Department of Transportation 

  • The $88 billion DOT base funding proposal reflects the President’s plan to boost infrastructure spending by 15%, but the budget request is kept separate from the American Jobs Plan. Included in this overall base proposal is $20.3 billion for roads and bridges.  
  • Of interest is a new $2 billion proposal for a research agency within DOT to boost innovation called the Advanced Research Projects Agency-Infrastructure (ARPA-I). The purpose of this increased focus on research is meant to help accelerate innovation, including improving the longevity of pavement – an opportunity for expanded use of soy-based products like sealants and asphalt alternatives. 

Department of Treasury 

  • Like most presidential budget proposals, this request assumes that changes to the tax code paired with modest inflation and a rebounding economy will reduce overall deficits. However, even with the favorable math, the budget never balances. 
  • While the budget offers tax justifications to offset spending, broad changes to the tax code would ultimately have to be developed and negotiated by Congress. 

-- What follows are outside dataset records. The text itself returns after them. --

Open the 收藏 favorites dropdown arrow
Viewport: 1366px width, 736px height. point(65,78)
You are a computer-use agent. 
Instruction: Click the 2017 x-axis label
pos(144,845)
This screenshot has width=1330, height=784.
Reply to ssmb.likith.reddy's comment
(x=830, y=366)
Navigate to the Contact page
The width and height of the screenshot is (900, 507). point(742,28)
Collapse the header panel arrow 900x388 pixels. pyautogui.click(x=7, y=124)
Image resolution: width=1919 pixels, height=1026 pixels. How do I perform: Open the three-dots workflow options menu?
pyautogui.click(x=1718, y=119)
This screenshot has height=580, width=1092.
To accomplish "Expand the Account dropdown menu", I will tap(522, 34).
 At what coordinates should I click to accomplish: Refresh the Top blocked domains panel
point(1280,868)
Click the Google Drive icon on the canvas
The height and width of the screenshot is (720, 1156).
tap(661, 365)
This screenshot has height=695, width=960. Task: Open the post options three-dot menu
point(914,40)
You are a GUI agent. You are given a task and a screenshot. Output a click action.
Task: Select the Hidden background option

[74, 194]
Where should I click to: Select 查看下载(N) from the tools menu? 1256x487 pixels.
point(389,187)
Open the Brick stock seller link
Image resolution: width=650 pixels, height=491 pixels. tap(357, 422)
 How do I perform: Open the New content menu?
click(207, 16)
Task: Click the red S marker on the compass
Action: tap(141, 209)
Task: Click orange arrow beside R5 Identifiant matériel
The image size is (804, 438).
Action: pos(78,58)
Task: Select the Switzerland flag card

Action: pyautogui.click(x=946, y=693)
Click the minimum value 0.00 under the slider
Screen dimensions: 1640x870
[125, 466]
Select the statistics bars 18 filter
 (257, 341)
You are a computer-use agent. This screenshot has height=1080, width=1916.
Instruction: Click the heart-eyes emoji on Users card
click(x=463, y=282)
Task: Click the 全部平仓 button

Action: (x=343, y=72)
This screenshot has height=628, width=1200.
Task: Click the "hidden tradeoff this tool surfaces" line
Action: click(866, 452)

Corps of Engineers – Civil Works 

  • For the overall Army Corps of Engineers’ Civil Works program, the budget proposes $6.8 billion in discretionary spending — including $52 million from the IWTF, $5 billion from the General Fund of the Treasury, and $1.6 billion — the highest amount ever requested — from the Harbor Maintenance Trust Fund.
  • The President’s request includes $52.15 million from the Inland Waterways Trust Fund (IWTF) in FY22 for a new construction start for the Three Rivers project in Arkansas ($149 million in total).

Environmental Protection Agency 

  • EPA’s budget would increase 22% (representing the largest budget ever). $1.8 billion is earmarked for climate change programs.  
  • The agency’s nonpoint source grant program would get a small $3 million increase (to $180 million) to address agricultural nonpoint source pollution.  
  • The budget calls for a $246,000 increase for the pesticide program, and a $480,000 increase for pesticide enforcement largely in the form of state grants. Both represent a 2% increase.